═════ Passage shown

It's actually a positive trend from a democratic perspective. But it makes one wonder, for example, what music supermarkets will spray overhead as you shop for produce in decades to come.
Posted by: Kenneth Tanaka | Thursday, 17 September 2015 at 04:16 PM
Just before your article I read this, an interview with Joan Fontcuberta, a spanish photographer and critic, very famous among the latinamerica photography scene. It's not entirely related, but It touches your first point: https://anti-utopias.com/newswire/post-photographic-condition/
"There's little enough time in one life to learn about the real world and things that exist". So, that means you also dislike Dante's Commedia, or Shakespeare's The Tempest, or those two books by Homer?
Posted by: Francisco Cubas | Thursday, 17 September 2015 at 04:37 PM
Regarding Milton, I read that Czech increased its vocabulary by 30% when Paradise Lost was first translated into that language. (Read in The Coasts of Bohemia: a Czech History).
Posted by: Nigel Robinson | Thursday, 17 September 2015 at 05:19 PM
A provoking post. Excellent.
But a couple of points. First, you seem to be saying that the speech you quote from Milton is addressing God as leading the 'imbattled seraphim', but surely that speech is addressed to Lucifer, not God. Or that's the way it reads to me. Not that I'm about to go and look it up. Oh no.
And then you seem to be saying that Milton's is fabricated BS, whereas Uther Pendragon's story contrasts with it, leaving me with the possible interpretation that the contrast is that Uther Pendragon is, er, historical. But it is no less fabricated, as I'm sure you know. But I'm definitely with you about it being a rollicking tale, where Milton demands a lot of extra umph to read.
Posted by: Michael | Thursday, 17 September 2015 at 05:50 PM
After floundering in liberal arts for 2 years, I switched to engineering (1971). My school required that engineering students learn how to write. One book we had to read was "Zen and the Art of Motorcycle Maintenance" by Robert M. Pirsig. It changed my life. Tough read but it is one of very few books I have re-read.
Posted by: Malcolm Leader | Thursday, 17 September 2015 at 06:05 PM
It's not a single team, publication, or web site, but "going viral" is today's equivalent. It's things that nearly a third of the population have in common. And note that 1/3 is considerably less than 1/2. I certainly rarely watched Ed Sullivan, or Johny Carson, or David Letterman, or whoever. Some of those, *never*.
The big difference *I* see is that it's all short-form; none of it has time to build up any weight.
Posted by: David Dyer-Bennet | Thursday, 17 September 2015 at 07:47 PM
I notice above that people are commenting on the 'value' of the pictures and video from Hungary, Turkey and other places. These really are instances of fragments of material used to push a pre-determined editorial point of view. It is not journalism but marketing.

══════════

## [Prompt 1]
Name every person shown as posting in the comments.
## [Prompt 2]
According to the comments, by what percentage did Czech increase its vocabulary when Paradise Lost was first translated into that language?
## [Prompt 3]
Retype the comments between "Posted by: Malcolm" and "journalism but marketing.", inclusive.
The records after this point are separate material, unrelated to the comments.

═════ Data extracts

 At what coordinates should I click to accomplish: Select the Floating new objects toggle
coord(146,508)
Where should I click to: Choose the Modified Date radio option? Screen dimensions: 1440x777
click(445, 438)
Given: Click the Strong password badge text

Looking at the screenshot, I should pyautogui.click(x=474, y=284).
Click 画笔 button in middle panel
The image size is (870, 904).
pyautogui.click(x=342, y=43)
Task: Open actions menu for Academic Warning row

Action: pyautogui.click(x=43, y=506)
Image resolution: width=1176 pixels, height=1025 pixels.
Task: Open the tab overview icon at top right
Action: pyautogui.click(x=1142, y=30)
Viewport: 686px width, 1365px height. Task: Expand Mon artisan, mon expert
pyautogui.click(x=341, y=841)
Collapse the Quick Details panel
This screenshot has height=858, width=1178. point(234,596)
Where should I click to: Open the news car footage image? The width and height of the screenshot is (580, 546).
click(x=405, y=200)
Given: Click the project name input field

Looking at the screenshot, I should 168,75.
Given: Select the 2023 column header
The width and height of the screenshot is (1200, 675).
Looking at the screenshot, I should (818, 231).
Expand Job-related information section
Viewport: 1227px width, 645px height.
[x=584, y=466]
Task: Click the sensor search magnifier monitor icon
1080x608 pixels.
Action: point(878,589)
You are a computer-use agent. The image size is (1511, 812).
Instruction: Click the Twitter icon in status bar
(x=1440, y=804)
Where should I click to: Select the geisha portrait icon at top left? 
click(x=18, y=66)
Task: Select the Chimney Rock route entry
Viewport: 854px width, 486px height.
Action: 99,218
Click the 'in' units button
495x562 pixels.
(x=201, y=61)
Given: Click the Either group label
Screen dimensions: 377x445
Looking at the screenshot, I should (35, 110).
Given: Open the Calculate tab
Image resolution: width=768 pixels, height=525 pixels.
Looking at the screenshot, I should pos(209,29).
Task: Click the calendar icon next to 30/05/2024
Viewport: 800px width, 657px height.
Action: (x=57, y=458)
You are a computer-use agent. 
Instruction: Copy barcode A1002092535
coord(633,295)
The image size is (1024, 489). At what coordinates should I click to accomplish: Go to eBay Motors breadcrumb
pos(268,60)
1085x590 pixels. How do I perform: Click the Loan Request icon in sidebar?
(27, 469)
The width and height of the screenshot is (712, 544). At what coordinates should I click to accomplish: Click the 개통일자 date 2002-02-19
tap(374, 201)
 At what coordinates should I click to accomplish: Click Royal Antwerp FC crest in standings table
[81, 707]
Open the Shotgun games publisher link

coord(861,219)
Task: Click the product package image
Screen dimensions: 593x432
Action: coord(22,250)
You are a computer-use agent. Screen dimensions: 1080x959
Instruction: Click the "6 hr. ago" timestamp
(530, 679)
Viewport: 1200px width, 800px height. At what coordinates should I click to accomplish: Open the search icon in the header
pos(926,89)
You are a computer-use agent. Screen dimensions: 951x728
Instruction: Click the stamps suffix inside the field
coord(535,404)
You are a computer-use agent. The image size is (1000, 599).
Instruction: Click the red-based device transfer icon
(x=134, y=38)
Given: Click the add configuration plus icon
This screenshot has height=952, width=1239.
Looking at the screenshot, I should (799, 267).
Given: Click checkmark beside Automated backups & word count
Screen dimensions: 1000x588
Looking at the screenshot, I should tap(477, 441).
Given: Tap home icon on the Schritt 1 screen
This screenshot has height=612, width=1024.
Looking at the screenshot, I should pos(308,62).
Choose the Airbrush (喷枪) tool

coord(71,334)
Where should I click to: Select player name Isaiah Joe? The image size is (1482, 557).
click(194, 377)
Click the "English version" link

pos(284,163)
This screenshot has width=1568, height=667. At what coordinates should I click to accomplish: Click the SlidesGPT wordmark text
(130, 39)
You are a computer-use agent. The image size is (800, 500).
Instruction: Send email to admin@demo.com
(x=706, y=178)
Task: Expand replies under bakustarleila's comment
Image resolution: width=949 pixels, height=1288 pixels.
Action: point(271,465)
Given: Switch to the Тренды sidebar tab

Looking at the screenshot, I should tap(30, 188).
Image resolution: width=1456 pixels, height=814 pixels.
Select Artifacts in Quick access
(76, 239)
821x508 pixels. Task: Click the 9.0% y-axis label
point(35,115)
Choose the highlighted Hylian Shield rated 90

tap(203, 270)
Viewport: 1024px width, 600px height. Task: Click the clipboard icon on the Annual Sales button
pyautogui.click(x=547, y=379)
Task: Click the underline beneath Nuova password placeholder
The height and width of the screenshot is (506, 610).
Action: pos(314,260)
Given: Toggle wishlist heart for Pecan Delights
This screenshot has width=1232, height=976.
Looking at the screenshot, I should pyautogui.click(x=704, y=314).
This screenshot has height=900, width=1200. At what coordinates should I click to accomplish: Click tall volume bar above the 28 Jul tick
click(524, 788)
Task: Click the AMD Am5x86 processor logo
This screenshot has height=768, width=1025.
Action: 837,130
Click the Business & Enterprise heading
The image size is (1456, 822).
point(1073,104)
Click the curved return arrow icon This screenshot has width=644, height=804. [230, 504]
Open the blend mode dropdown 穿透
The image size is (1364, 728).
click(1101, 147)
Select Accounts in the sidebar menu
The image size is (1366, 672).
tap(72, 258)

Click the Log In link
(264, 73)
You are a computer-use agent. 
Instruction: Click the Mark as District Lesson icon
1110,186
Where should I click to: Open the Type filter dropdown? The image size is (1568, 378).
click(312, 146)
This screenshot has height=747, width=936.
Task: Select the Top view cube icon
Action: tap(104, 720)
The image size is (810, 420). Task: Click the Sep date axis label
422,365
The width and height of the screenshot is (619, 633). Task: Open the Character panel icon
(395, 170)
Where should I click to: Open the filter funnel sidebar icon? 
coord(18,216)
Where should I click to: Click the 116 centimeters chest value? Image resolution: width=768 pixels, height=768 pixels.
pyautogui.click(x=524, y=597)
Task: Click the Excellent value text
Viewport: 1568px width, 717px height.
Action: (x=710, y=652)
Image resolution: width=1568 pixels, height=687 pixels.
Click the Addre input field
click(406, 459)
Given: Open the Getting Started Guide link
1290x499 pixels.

══════════

## [Your solution 1]
Kenneth Tanaka, Francisco Cubas, Nigel Robinson, Michael, Malcolm Leader, David Dyer-Bennet

## [Your solution 2]
By 30%.

## [Your solution 3]
Posted by: Malcolm Leader | Thursday, 17 September 2015 at 06:05 PM
It's not a single team, publication, or web site, but "going viral" is today's equivalent. It's things that nearly a third of the population have in common. And note that 1/3 is considerably less than 1/2. I certainly rarely watched Ed Sullivan, or Johny Carson, or David Letterman, or whoever. Some of those, *never*.
The big difference *I* see is that it's all short-form; none of it has time to build up any weight.
Posted by: David Dyer-Bennet | Thursday, 17 September 2015 at 07:47 PM
I notice above that people are commenting on the 'value' of the pictures and video from Hungary, Turkey and other places. These really are instances of fragments of material used to push a pre-determined editorial point of view. It is not journalism but marketing.